As days go by, I am filled with deeper love for TJ and appreciation for a little boy who is so familiar and yet an independent spirit – mine to love and hold, to admire to snuggle, to kiss and hug and to forever remain in awe, in awe of a life that I helped create. How can anyone describe the love one has for her child? Sure eloquent poets and talented writers may succeed at this and describe an indescribable sentiment (in my opinion) and other mortals like me may try as I did above but the depth of one’s love for one’s child feels truly surreal at times, too fragile for fear something untoward might happen – that very fear that is born the minute you find out you are pregnant, a sentiment so deep within one’s heart that all the actions that stem from that love seem superficial only able to touch the surface of that deep sentiment that after all may never actually be exemplified in action. Only felt.
At the neighborhood park yesterday, TJ played a lot with the playground wood chips. Because there was bird poop on the slide, he did not ride it. Instead, he was happy just throwing wood chips on the slide and making heaps of them on other surfaces. While doing so, at three different times, he found three unique items that he presented as gifts to me – more like, “Here mom, I’m not sure what to make of these” but the way I interpreted these items was in terms of how he perceives things before him. These were the items he gave me: a triangular wood chip, a random twig, and a prickly seed.

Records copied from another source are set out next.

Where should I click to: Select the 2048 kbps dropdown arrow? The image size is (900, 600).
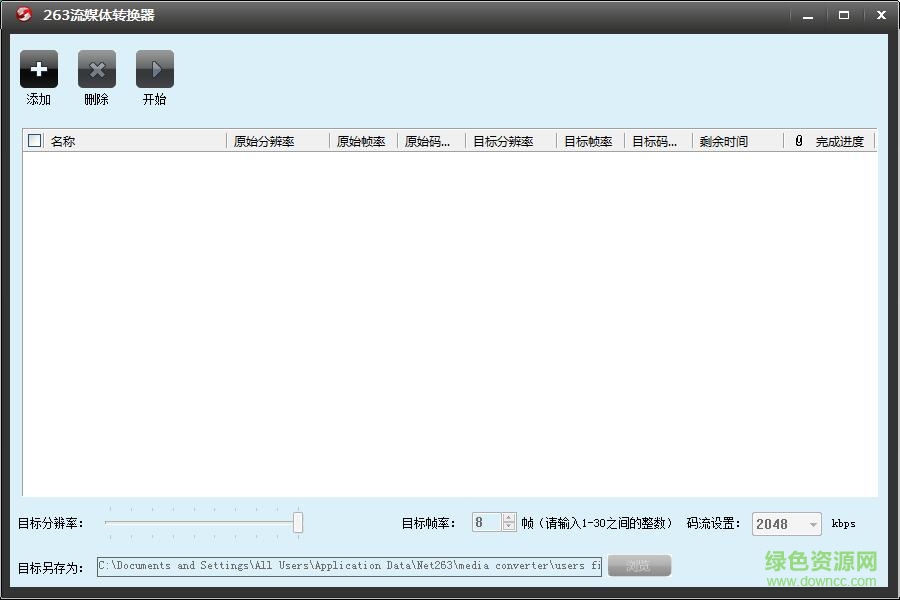[x=811, y=523]
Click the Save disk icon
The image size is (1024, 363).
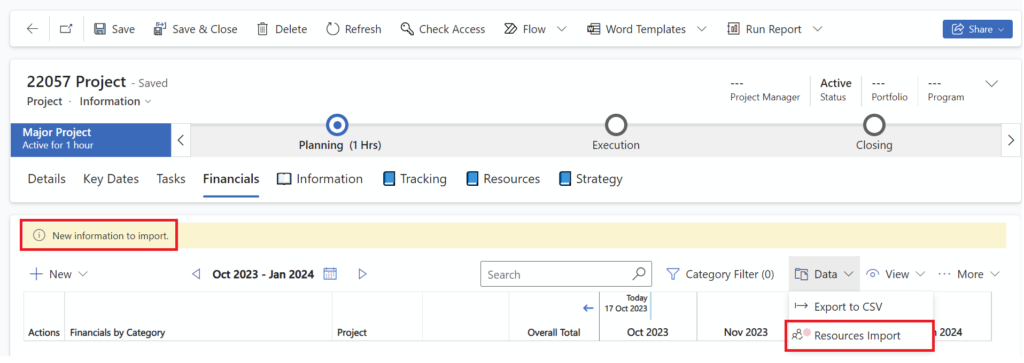pos(100,29)
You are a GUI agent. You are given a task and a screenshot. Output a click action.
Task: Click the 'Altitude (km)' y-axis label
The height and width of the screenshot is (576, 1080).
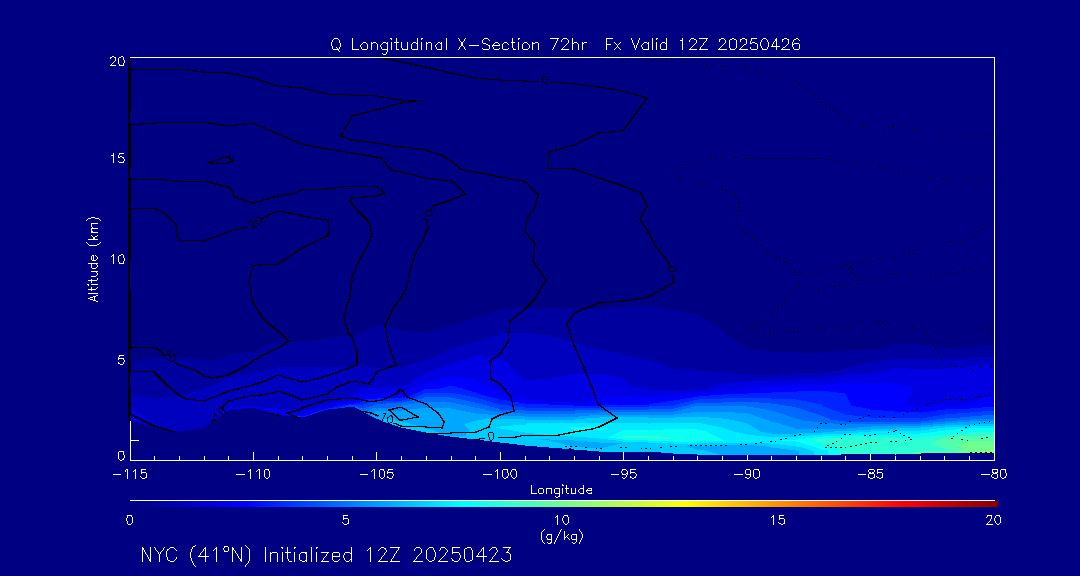click(93, 259)
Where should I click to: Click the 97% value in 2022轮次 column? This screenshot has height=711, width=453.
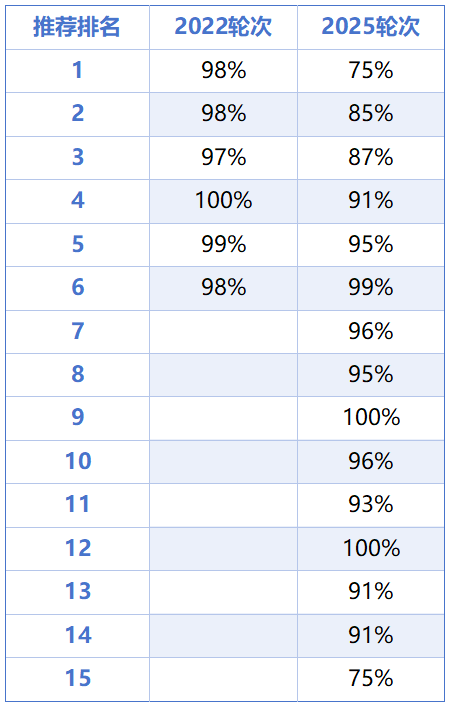tap(224, 158)
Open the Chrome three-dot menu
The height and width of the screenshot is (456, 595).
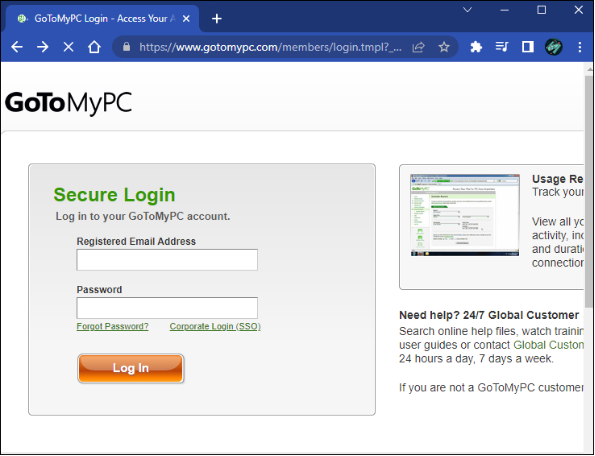tap(579, 47)
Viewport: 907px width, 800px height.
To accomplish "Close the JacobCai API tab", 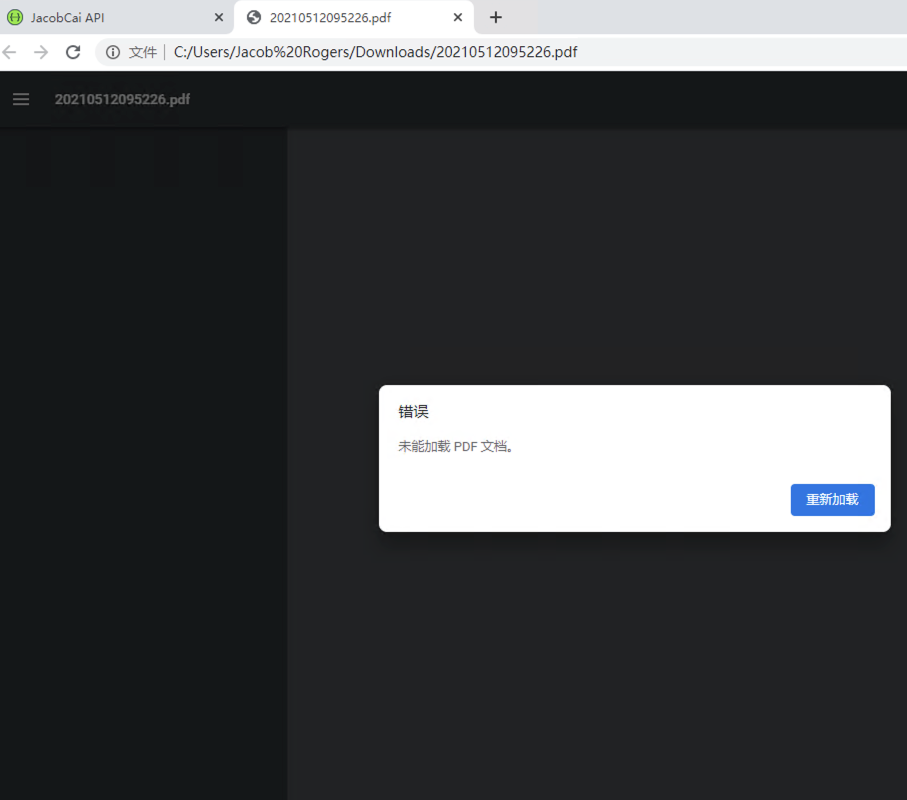I will coord(218,17).
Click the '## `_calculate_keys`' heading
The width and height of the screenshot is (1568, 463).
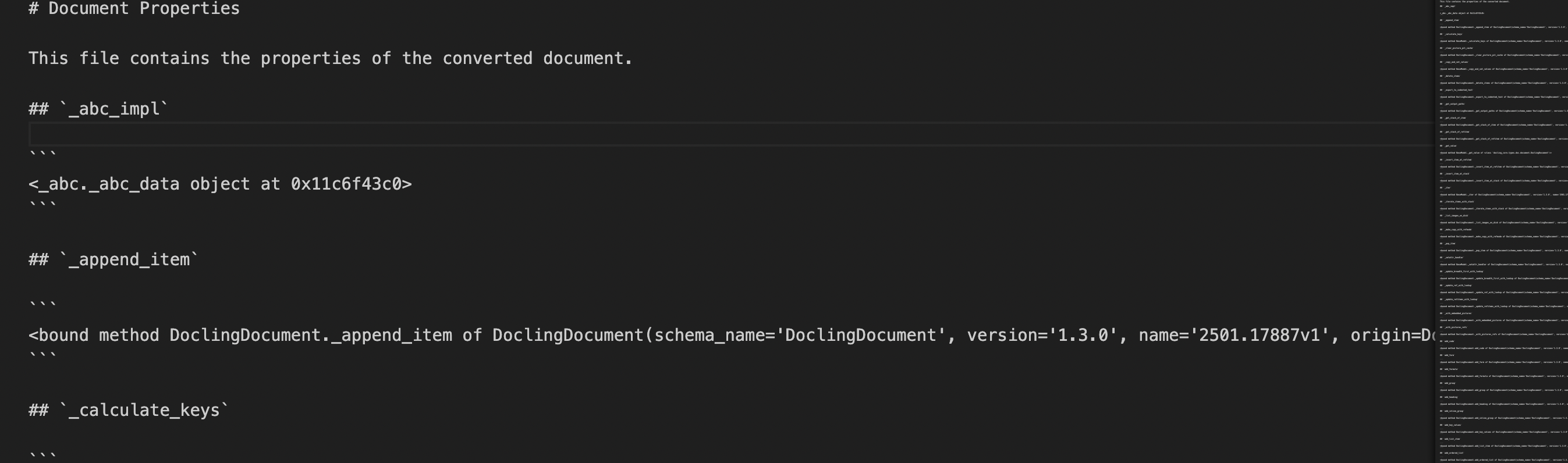click(x=129, y=411)
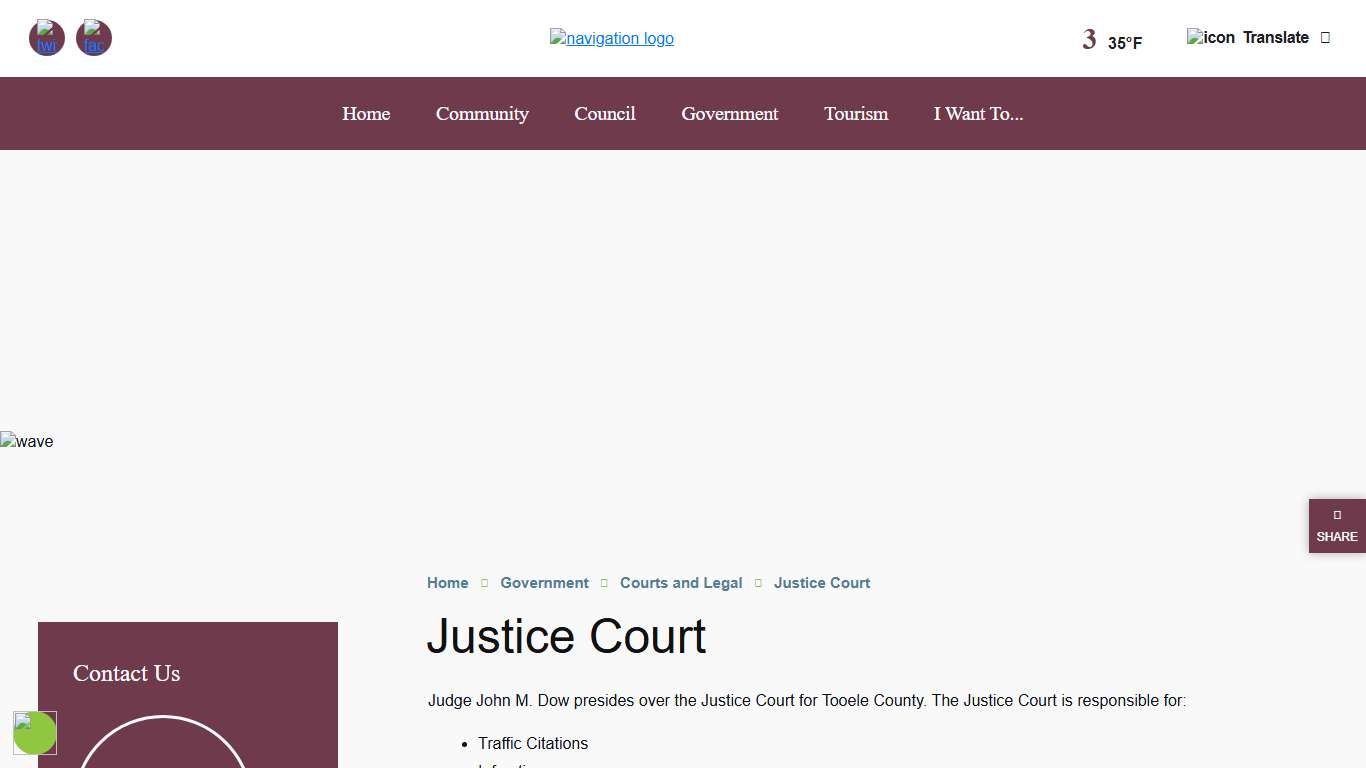1366x768 pixels.
Task: Open the Community menu in the navigation bar
Action: coord(482,114)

These were things he found in the mounds of wood chips (seen in the background) and the fact that he picked these out and gave them to me, to me, showed that he values uniqueness, he appreciates patterns and consistency. When the triangular wood chip did not meet the pattern of other chips, he showed it and gave it to me. Likewise with the other things. Perhaps he doesn’t appreciate the difference enough to want to keep it for himself but more positively, he’d rather give up things that others would potentially value (e.g., money, jewelry) and find pleasure in the mundane, the everyday, appreciate the greatness of the ordinary. Now isn’t that just such a wonderful thing! With the rush and pressure of competitive parenting where every parent is falling over the other to get her or his kid ahead of the rest of the sheep, my child tells me he is not ignorant of the differences in our world, he appreciates them just fine but he is a leader of the masses and can find his own ground, his own worth among everybody else. To me that means, “Relax mom, I’ll do just fine in life.” Oh blessed heart, how much I love my child!